Partnership agreements for professional services firms often include provisions which force partners in dispute with their firm to seek to resolve the dispute by means of formal arbitration. The benefit to the firm is that:
However, in the Clyde & Co case the arbitration clause could not be relied upon to prevent the partner from pursuing her statutory claims in the Employment Tribunal.
Ms Van Winkelhof was a senior equity partner in the law firm Clyde & Co. The Firm’s Members’ Agreement contained a detailed dispute resolution procedure which started with the Management Board trying to resolve the dispute and, after other steps, concluded with formal arbitration to finally resolve the dispute.
Ms Van Winkelhof was expelled from the Firm. She did not follow the Firm’s dispute resolution procedure and instead lodged complaints of sex discrimination and whistle-blowing in the Employment Tribunal. In response, Clyde & Co sought an injunction to force Ms Van Winkelhof to comply with its dispute resolution procedures before she could continue the Tribunal proceedings.
An individual can only contract out of their ability to pursue most statutory employment claims, such as discrimination, whistle blowing and unfair dismissal, where certain specific statutory requirements are met. If the statutory contracting out requirements are not met, the limitation placed on those claims will be void. In this case the Court had to consider whether the Firm’s dispute resolution procedure was void under the contracting out prohibitions in the Employment Rights Act 1996 (regarding the complaint of whistle blowing) and the Equality Act 2010 (regarding the discrimination claim).
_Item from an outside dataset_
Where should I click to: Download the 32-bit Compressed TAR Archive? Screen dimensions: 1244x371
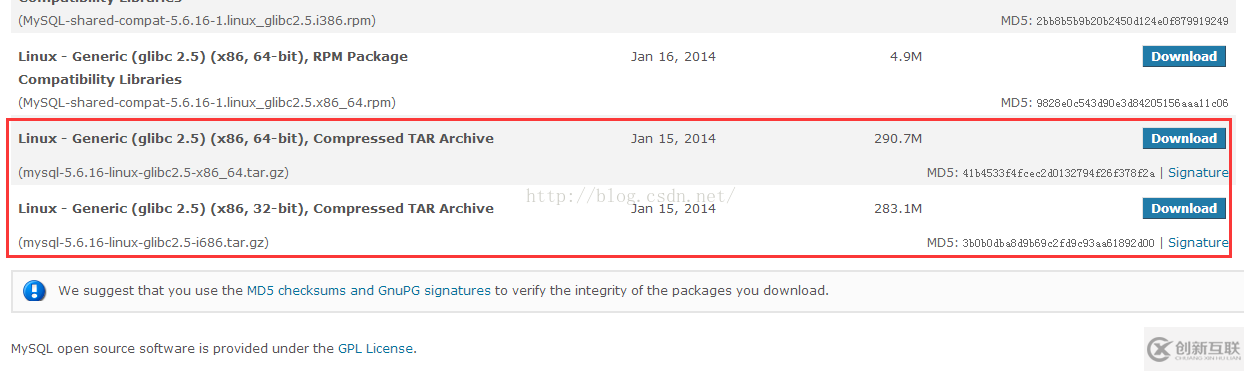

Decision and its implications
The High Court decided that the Firm’s dispute resolution clause could not force a stay of the Employment Tribunal proceedings: it was void under the relevant statutory contracting out provisions because it stopped her from bringing or continuing any proceedings under the Employment Rights Act and also excluded or limited the provisions of the Equality Act.
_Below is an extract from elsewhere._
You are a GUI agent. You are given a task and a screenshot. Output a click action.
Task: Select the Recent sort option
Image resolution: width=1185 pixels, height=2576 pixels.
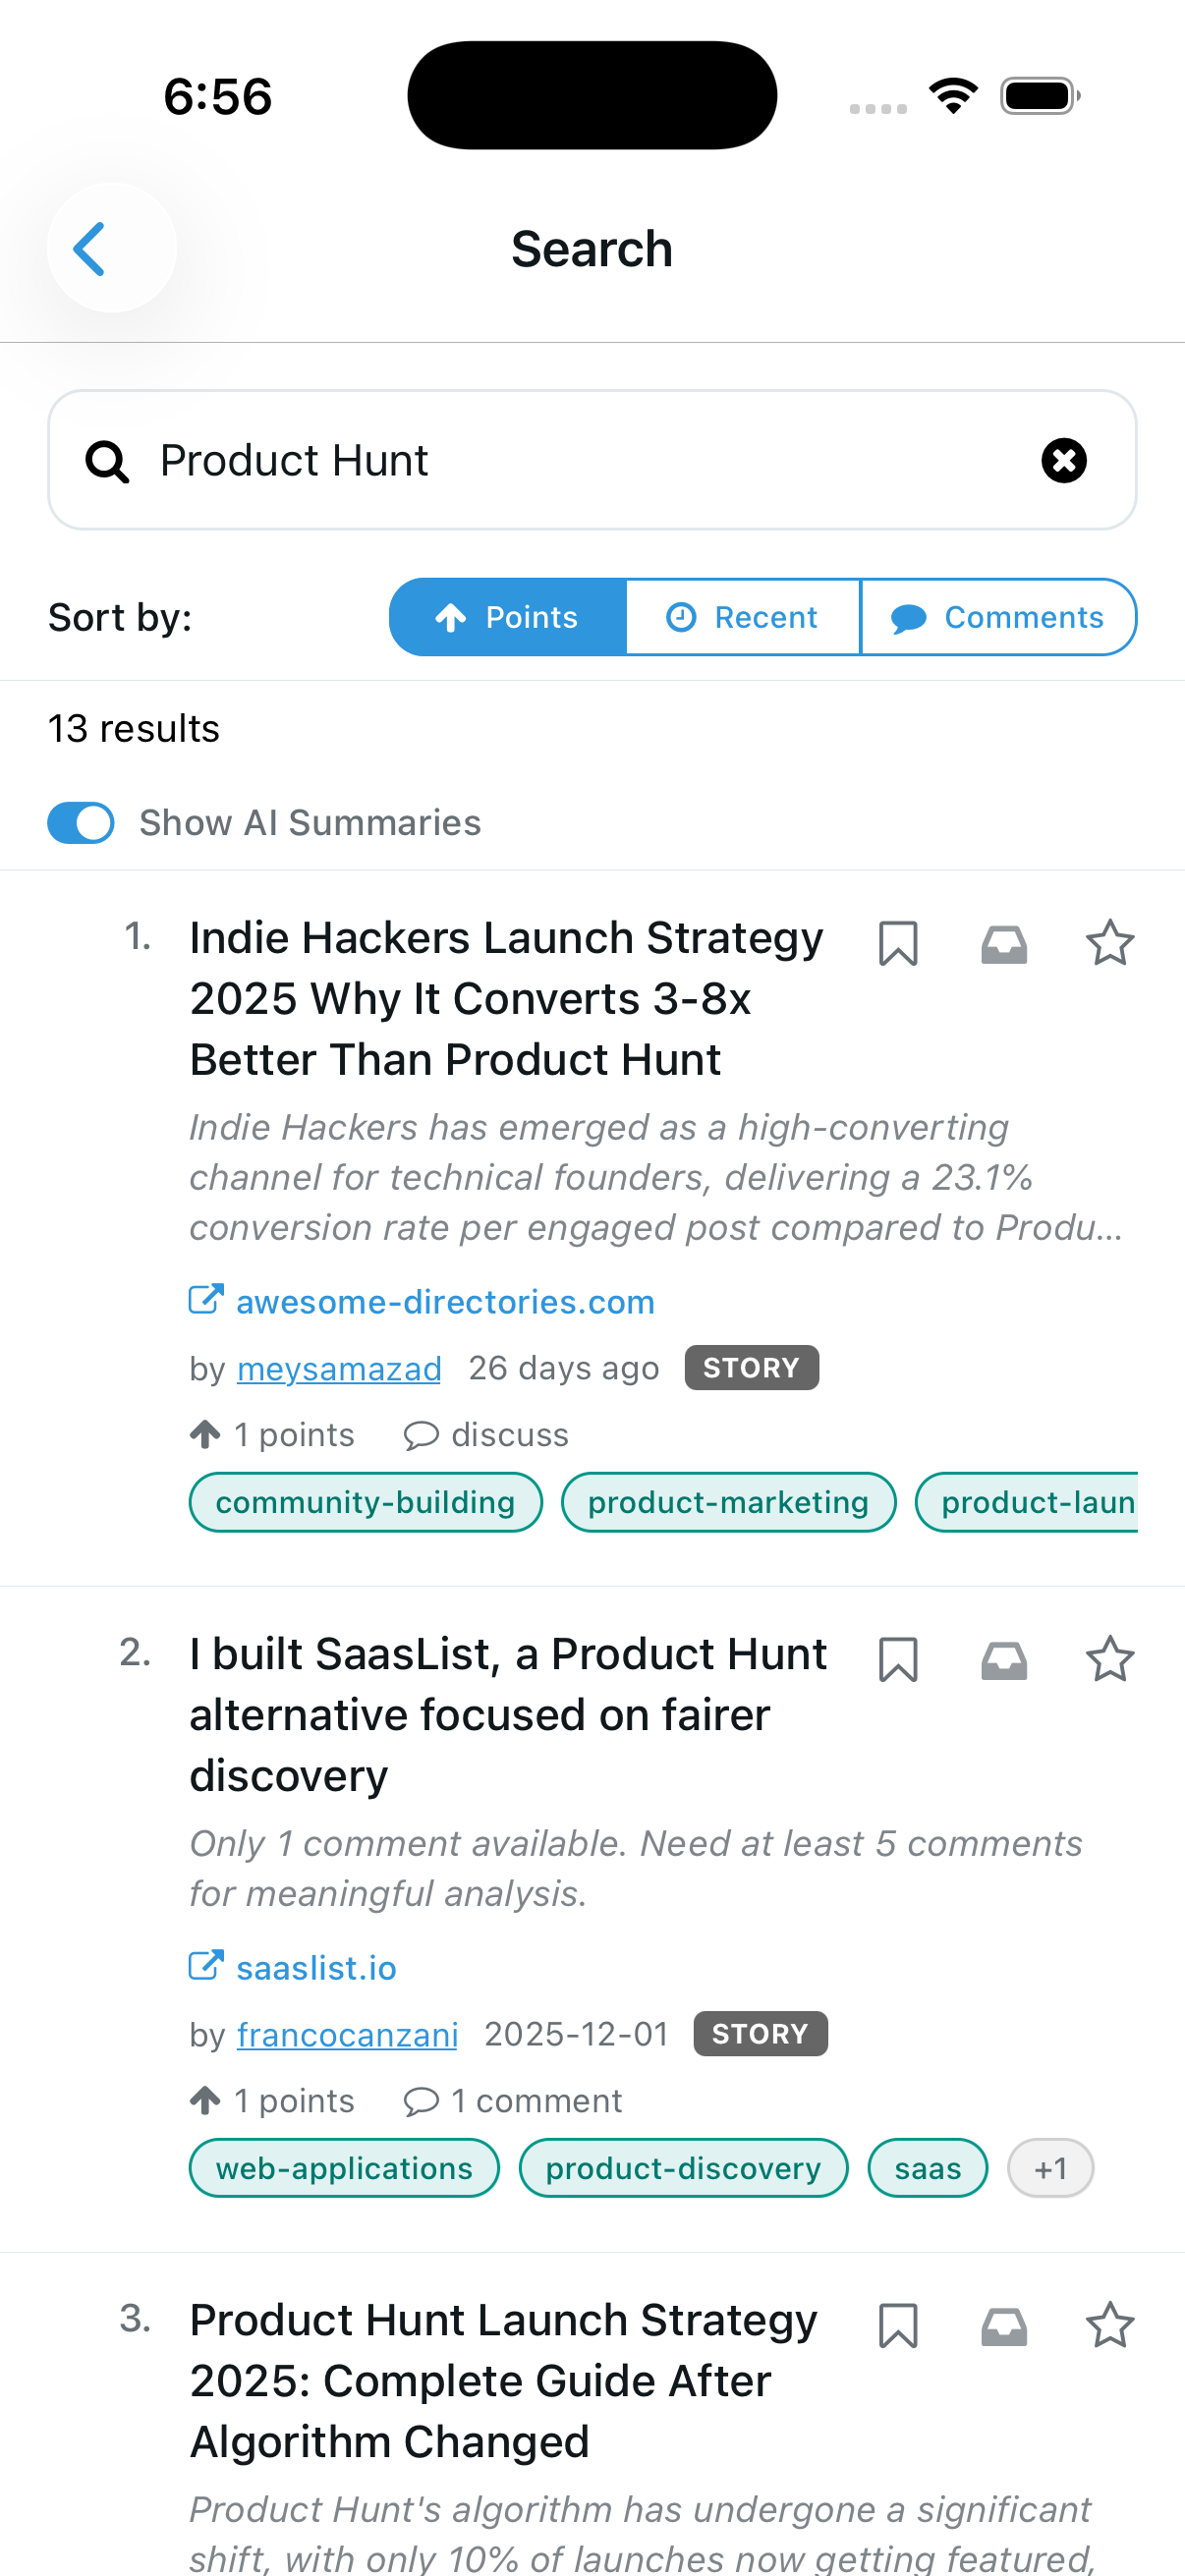click(743, 616)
The decision is another reminder for those dealing with partnership disputes that statutory employment rights can override the provisions set out in a written partnership agreement. Whilst arbitration and other Alternative Dispute Resolution provisions remain useful because they can be used to resolve contractual disputes and certain statutory claims (for example failure to comply with the Protection from Harassment Act 1997), many statutory claims such as discrimination, whistle blowing and equal pay can only be waived if the matter is settled through ACAS or under a carefully drafted compromise agreement. If the correct form of settlement is not used, it will not be binding and the departing partner could receive their settlement monies and still sue in the Employment Tribunal.
Employers often have stated policies that certain enhanced termination payments are conditional upon employees entering into a compromise agreement on terms acceptable to the employer. In some industries, there is an increasing trend for draft compromise agreements to be attached as an appendix to the employment contract so that both parties agree at the outset of the relationship that the employee will receive enhanced termination payments if when their employment ends they enter into the compromise agreement and waive all claims against their former employer. It seems unlikely that this will be a route many partnerships will want to pursue because partners have more limited rights than employees, but as more and more partners sue their former firms in the Employment Tribunal we may start to see this creeping into partnership agreements.